First Flights and Other Wonders

Here's Daisy enjoying a video of baby robins leaving their nest.
On Saturday we had way above average summer weather. Low humidity (read: less than 60%), perfect temps (80s) and blue sky set off by puffy, non-ominous white clouds. The hubby and I were hanging out on the patio, getting ready to go for a walk with Daisy H. Larsen the Dog, when a robin crash landed in a flower pot a few feet away. He shook his head and blinked at us, like, "What just happened? Did you see that?"
We realized we had just watched him take his first flight from his nest in the Bradford Pear in the corner of our yard. He was little for a robin (but bigger than the chicks we saw in the nest who could barely hold their tiny necks up for worms to be stuffed down them). He had bedhead and cute little gray and white polka dots, like a new driver has a sign on the car.
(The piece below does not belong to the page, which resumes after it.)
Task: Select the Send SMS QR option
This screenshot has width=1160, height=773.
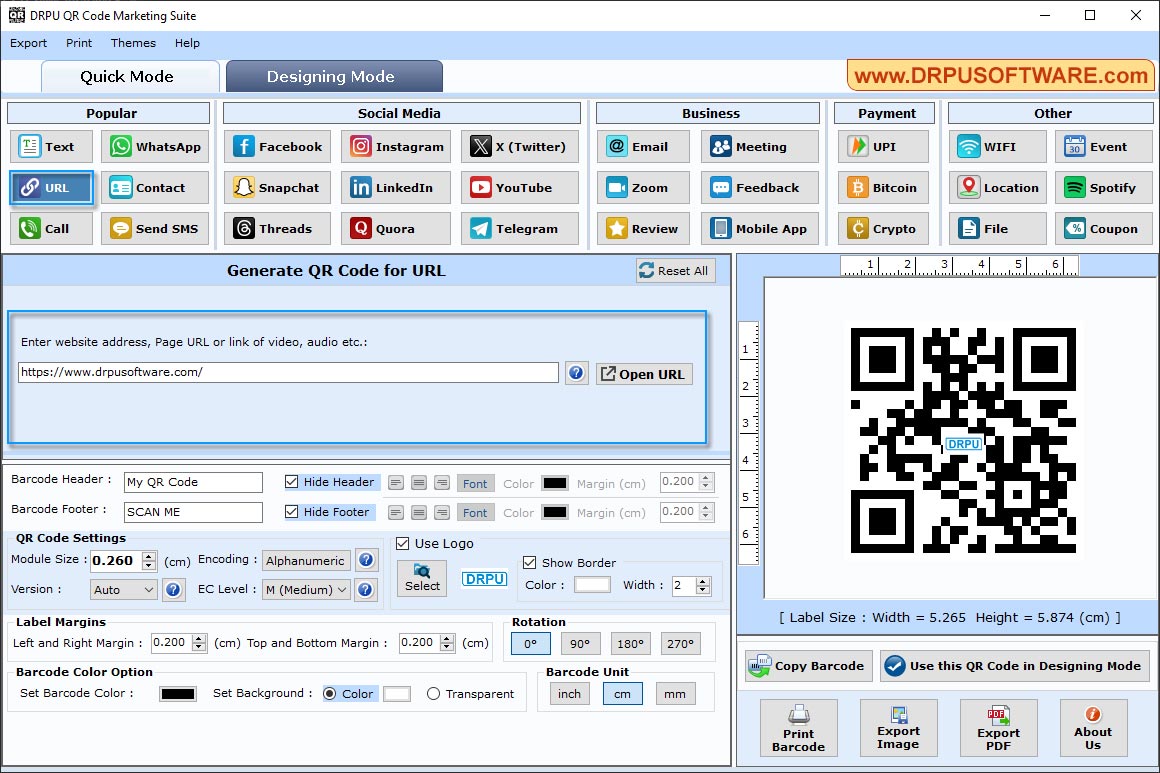Action: click(154, 228)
Whit and I watched, breathless, as he gathered himself for his second flight. You know how you learn a new card game and the first hand you play you beat everyone at the table like a whiz? And then you play the second round with uber confidence, only to come in dead last? That's what happened to little mister. He fluffed himself up and took off, but about 15 feet in, his altitude dipped severely and then he was over the street, crash landing on his chest. Ouch. He hopped the rest of the way to the curb (smart bird) and sat under a tree.
Every thing in me wanted to rush to him, tell him it's OK and try to help him fly and/or give him landing lessons. Right away a couple things occurred to me:
He's a bird. I am not a bird (I do not eat worms and my legs are way too big).
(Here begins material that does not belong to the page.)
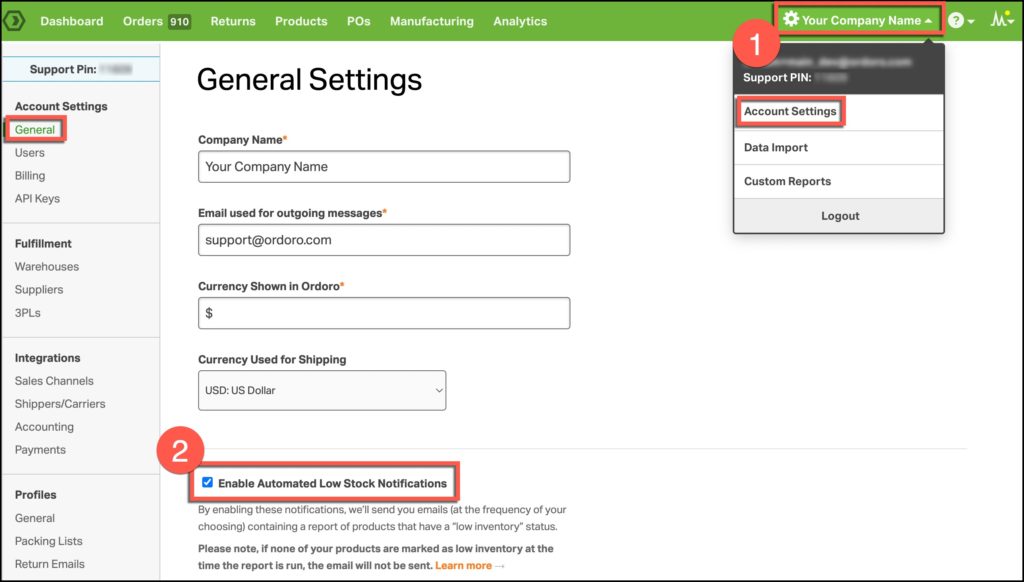1024x582 pixels.
Task: Open the Analytics section
Action: point(519,20)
His parents, who are birds, let him fly away on his own and were nowhere to be found to offer him treats, rewards, words of encouragement, aid or pity.
Rockin Robin did get his act together and we witnessed his 3rd and 4th flights (shorter jaunts and landing a little higher up). I suddenly thought of his siblings, and all the other baby birds learning to fly all around the world [who also didn't need me. And evidently this has been going on for millennia without my aid. Strange].
It was cool to see this phenomena in person, as I had been recently sent this video about robins hatching, eating, growing and leaving their nest. You'll love it; check it out here.
Thinking about Rockin Robin and his siblings inevitably led to my thinking about the baby birds in my experience: my books, my personal growth, my relationships. All the things that I am so tempted to coddle and suffocate (and basically keep grounded) because I'm not trusting that they are designed to fly. Like Mom and Pops Robin, I've fed, nurtured, loved and provided a good home base, but ultimately, they aren't mine to personally keep.
Yesterday was not my favorite day for a bunch of reasons that I won't get into, but suffice it to say, I felt like I had bedhead and crash landed in the middle of the street one time too many. I could not stop thinking about that baby robin and how I just knew that he was going to be OK; he was meant to fly and I had the pleasure of witnessing a simple wonder of nature without putting my grubby hands on it. So today I'm letting all the good that's natural in my life take wing and soar. I'm trusting Nature, God, to take care of all my little nestlings.